> Exercise details: If you see a picture in the data below, omit it and copy the rest exactly.

Source information Start Marker

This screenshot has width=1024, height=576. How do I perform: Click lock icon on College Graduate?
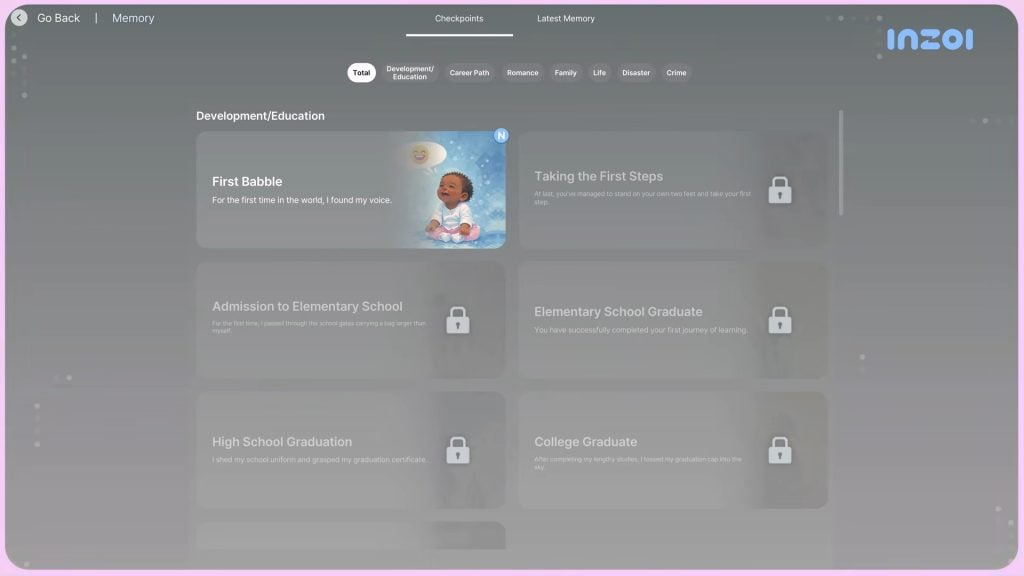coord(779,450)
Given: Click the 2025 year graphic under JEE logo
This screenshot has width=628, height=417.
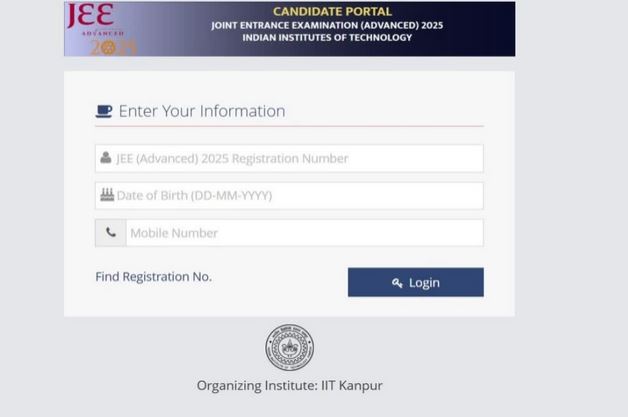Looking at the screenshot, I should pyautogui.click(x=113, y=48).
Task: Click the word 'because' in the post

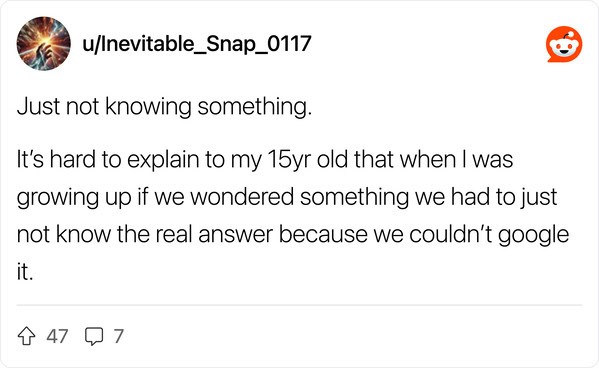Action: coord(323,235)
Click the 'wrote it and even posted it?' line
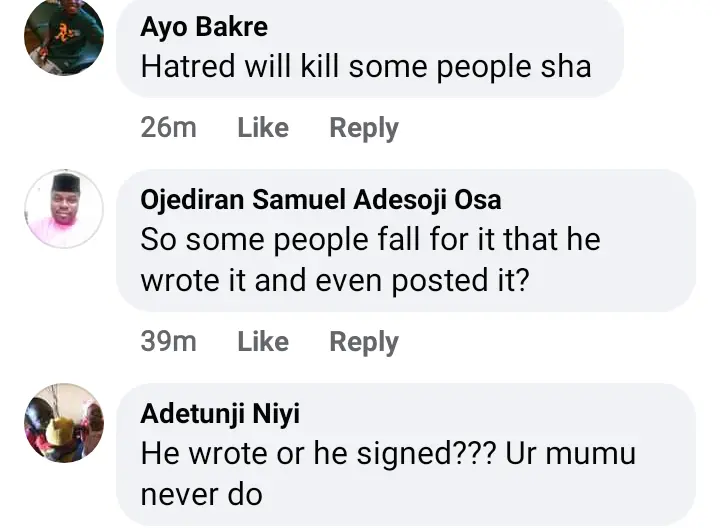 [335, 281]
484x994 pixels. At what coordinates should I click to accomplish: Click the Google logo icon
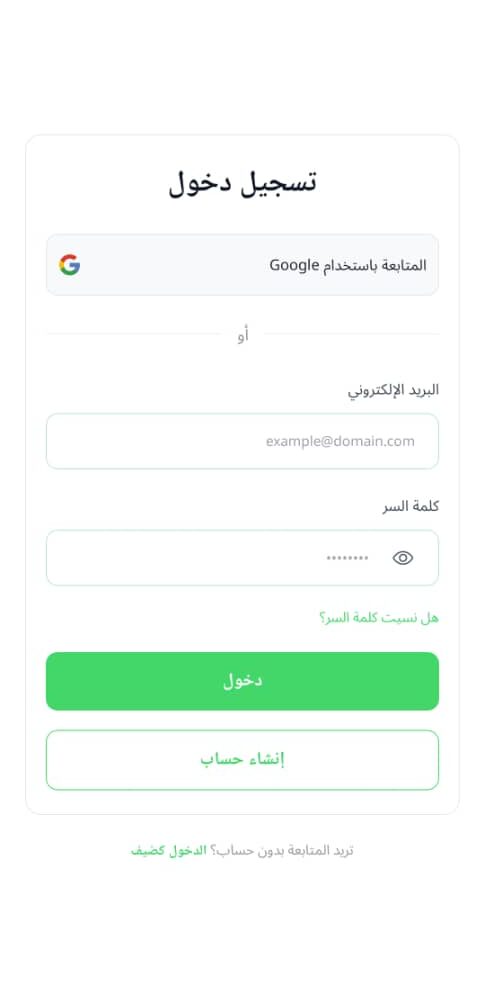(70, 264)
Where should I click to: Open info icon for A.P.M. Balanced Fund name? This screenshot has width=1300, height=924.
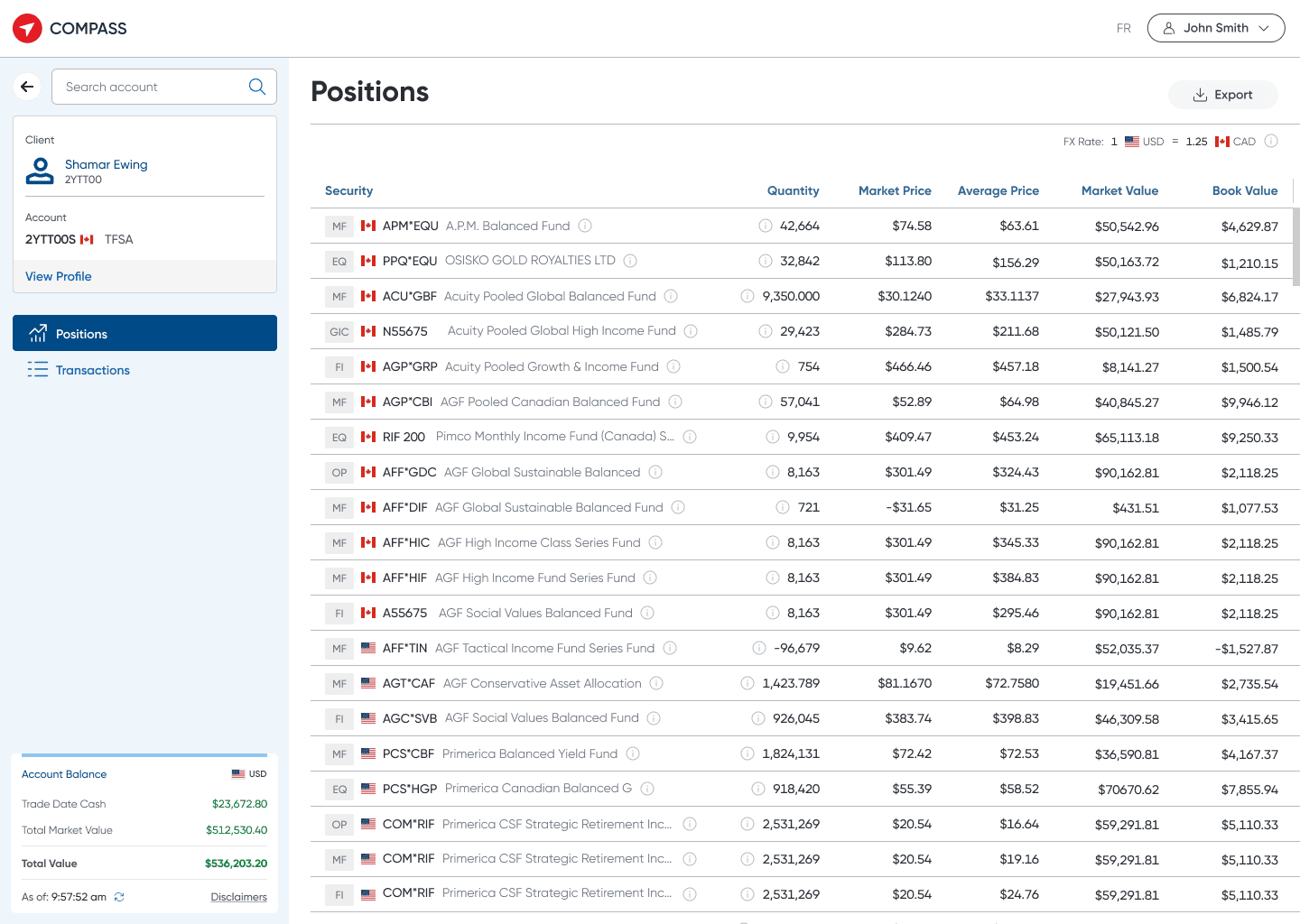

Source information End Marker

> Output for this exercise:
This screenshot has width=1024, height=576. How do I perform: Click lock icon on College Graduate?
coord(779,450)
Given: Click the 2025 year graphic under JEE logo
This screenshot has width=628, height=417.
Looking at the screenshot, I should pyautogui.click(x=113, y=48).
Task: Click the word 'because' in the post

Action: coord(323,235)
Click the 'wrote it and even posted it?' line
 [335, 281]
484x994 pixels. At what coordinates should I click to accomplish: Click the Google logo icon
(70, 264)
Where should I click to: Open info icon for A.P.M. Balanced Fund name? This screenshot has width=1300, height=924.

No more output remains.